The pharmaceutical and the agro-chemical sectors have been plagued with scandals about corporations falsifying science and influencing professionals and policymakers.

“These scandals are not simply anecdotes, but are symptoms of systematic efforts and strategies routinely deployed to benefit commercial interests,” says Marc-André Gagnon.

Marc-Andre Gagnon, School of Public Policy and Administration

Gagnon, an associate professor in the School of Public Policy and Administration, has received a 5-year $298,138 SSHRC Insight grant for the project, “Ghost-Management in the Pharmaceutical and Agricultural Chemical Sectors: Dynamics and Implications for Canadian Political Economy.”

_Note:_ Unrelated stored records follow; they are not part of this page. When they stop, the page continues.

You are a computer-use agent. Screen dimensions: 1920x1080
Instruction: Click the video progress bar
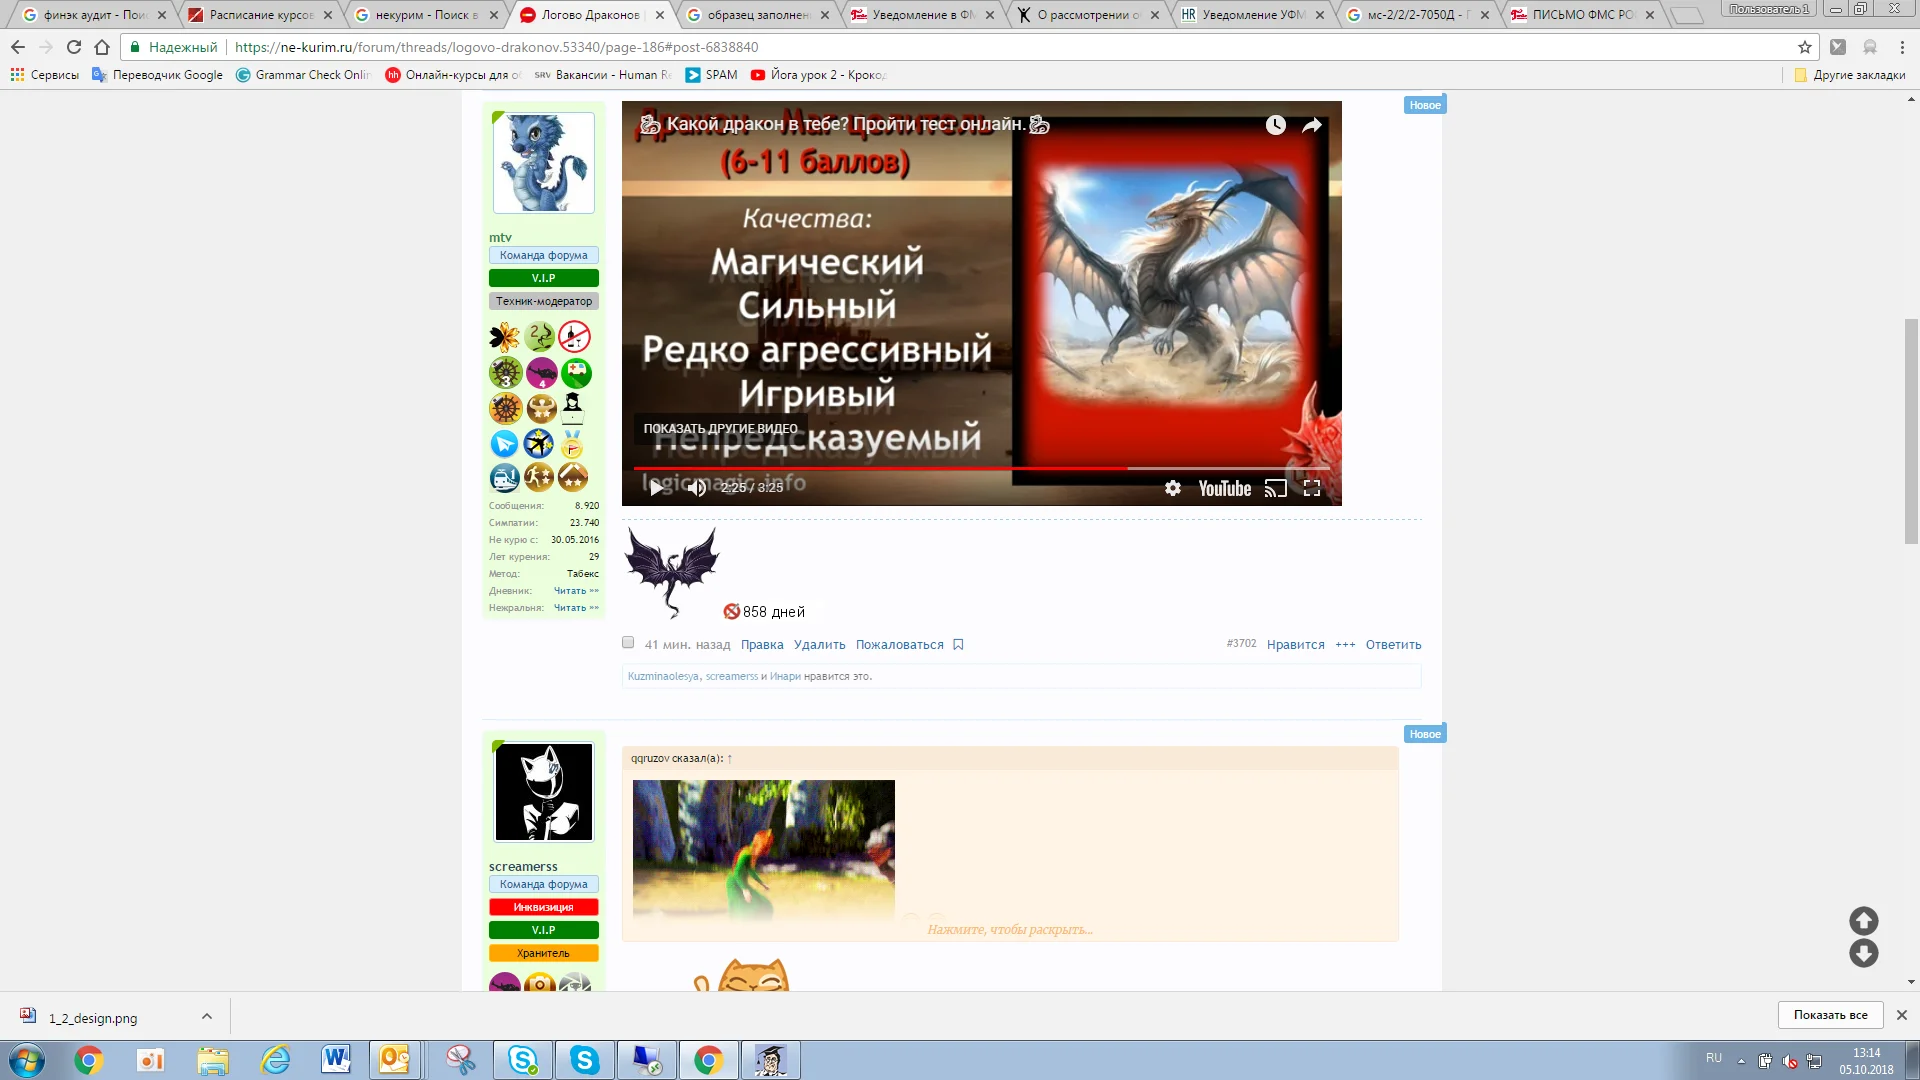[x=980, y=468]
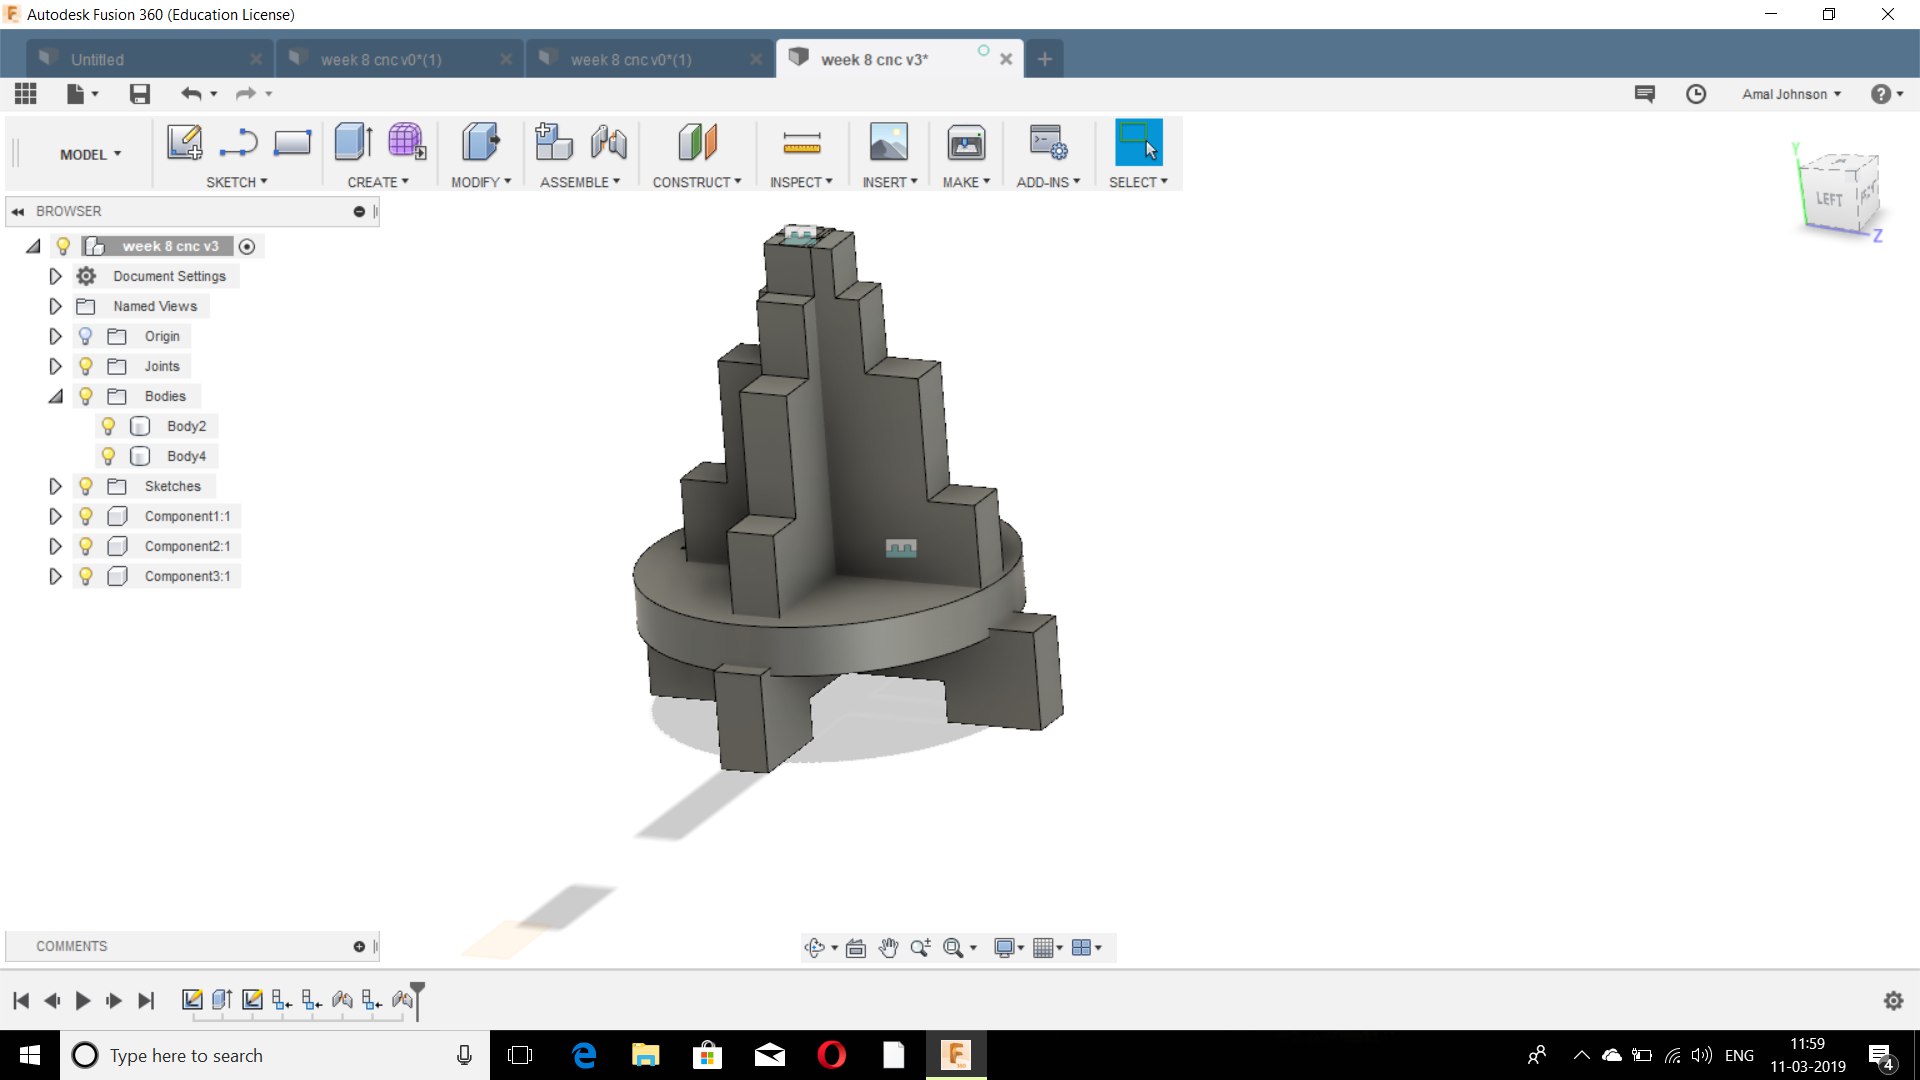Click the 3D Print make icon
Image resolution: width=1920 pixels, height=1080 pixels.
[966, 143]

“Building on a political economy tradition of analyzing the nature of corporate power, it is possible to show that large corporations in specific sectors often spend more resources influencing social structures than in production or innovation,” he says. “We use ‘ghost-management’ to describe the systematic behind-the-scenes efforts and strategies deployed by corporations to shape knowledge, ideas and narratives about specific products.”

Investigative journalists Serena Tinari, Catherine Riva and Paul Thacker, along with up to 10 graduate students, will collaborate with Gagnon to allow for systematically investigating current ghost-management strategies.

The project will analyze how firms spend vast resources to produce ignorance or uncertainty through the dissemination of false, misleading or contradictory information.

“We need to re-think the nature and dynamics of contemporary capitalism,” says Gagnon. “The research will advance the institutionalist theory of market power in political economy and economic sociology and facilitate further journalistic and academic investigations in both political economy and sociology of science.

“The research will also benefit from an additional $20,000 from the SSHRC Initiative for Digital Citizen Research to generate a public and policy framework to better reveal and, potentially, deter (through more effective policy and regulations) the problematic practices of disinformation, fake news, and unethical corporate behavior.”